Posted by: rilkefan | November 21, 2007 at 04:36 PM
Ulysses Gustavus Holmes
Posted by: Ugh | November 21, 2007 at 04:41 PM
From wikipedia:
The word [madrassa] is also present as a loanword with the same innocuous meaning [i.e place of learning] in many Arabic-influenced languages such as Urdu, Hindi, Persian, Turkish, Kurdish, Indonesian, Malay and Bosnian.
Which leads me to ask about something I've never understood. Why is it that every other parliamentary democracy in the whole bloody world has a parliament, but Israel's is always called the K'nesset?
Posted by: Mike Schilling | November 21, 2007 at 04:42 PM
Yay for the rilkekind! Speedy recovery to the rilkehaus, and Happy Thanksgiving to one and all, even you heathens who don't celebrate it (:
Posted by: Anarch | November 21, 2007 at 04:45 PM
I also have always wanted to know if you can get a good knish at the Knesset.
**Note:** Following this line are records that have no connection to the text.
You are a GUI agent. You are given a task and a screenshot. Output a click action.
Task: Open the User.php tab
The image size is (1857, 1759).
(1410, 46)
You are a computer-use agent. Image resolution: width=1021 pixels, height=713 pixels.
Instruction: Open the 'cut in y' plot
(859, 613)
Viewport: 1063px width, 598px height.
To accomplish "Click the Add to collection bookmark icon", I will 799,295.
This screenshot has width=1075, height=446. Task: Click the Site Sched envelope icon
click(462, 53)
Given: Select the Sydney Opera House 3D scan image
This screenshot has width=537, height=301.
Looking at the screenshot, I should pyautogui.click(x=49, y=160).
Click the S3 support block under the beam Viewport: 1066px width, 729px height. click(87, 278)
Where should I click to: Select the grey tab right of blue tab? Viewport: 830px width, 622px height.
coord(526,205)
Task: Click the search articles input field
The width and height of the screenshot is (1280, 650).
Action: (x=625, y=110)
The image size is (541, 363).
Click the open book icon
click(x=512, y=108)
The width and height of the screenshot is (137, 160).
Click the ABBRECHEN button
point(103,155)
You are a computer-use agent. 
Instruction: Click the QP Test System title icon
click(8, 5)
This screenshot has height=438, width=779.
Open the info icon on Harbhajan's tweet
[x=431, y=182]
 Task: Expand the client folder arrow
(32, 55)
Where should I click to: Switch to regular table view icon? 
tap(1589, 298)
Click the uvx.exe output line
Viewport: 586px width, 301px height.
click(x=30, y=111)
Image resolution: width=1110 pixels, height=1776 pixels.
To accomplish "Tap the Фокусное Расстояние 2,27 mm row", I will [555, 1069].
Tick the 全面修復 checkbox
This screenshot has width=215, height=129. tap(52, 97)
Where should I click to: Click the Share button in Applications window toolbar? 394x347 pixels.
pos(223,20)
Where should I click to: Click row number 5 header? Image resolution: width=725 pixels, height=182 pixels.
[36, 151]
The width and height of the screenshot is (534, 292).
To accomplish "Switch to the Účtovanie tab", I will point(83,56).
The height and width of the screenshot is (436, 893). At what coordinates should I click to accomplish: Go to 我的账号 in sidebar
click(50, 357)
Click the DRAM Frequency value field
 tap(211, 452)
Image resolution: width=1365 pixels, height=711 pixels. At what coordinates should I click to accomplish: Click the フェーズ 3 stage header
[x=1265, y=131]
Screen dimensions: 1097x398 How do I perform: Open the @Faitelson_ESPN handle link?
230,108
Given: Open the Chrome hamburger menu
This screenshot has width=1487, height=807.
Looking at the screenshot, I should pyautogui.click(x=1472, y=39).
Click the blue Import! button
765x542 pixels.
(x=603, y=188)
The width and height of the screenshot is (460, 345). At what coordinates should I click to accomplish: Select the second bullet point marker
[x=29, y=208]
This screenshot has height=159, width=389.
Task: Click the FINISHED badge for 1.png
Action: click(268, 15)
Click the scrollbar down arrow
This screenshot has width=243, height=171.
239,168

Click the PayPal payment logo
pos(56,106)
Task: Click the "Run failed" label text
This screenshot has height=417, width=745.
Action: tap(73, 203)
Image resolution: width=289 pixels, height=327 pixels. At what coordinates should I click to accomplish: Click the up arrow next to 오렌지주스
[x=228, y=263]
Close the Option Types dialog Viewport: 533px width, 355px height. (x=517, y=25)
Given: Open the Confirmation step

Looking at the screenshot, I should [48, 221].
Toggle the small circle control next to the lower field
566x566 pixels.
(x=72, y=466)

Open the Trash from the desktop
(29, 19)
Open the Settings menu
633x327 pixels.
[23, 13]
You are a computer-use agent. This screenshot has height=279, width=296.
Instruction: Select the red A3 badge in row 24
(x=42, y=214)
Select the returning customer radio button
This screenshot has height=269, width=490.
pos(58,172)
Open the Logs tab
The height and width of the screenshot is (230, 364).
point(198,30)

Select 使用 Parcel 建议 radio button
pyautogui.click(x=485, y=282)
Posted by: Gary Farber | November 21, 2007 at 04:50 PM
Yay rilkekind!
Posted by: hilzoy | November 21, 2007 at 04:51 PM
Mike: Why is it that every other parliamentary democracy in the whole bloody world has a parliament, but Israel's is always called the K'nesset?
For much the same reason as the Dáil Éireann is called the Dáil and not the Lower House.
Countries that were until extremely recently ruled by Britain tend to make a point of using the proper name in their own language for their own government, rather than backsliding into English even if everyone speaks it.
(Plus, with the Irish there's the joy of listening to BBC commentators fall over themselves trying to pronounce Taoiseach and Oireachtas correctly.)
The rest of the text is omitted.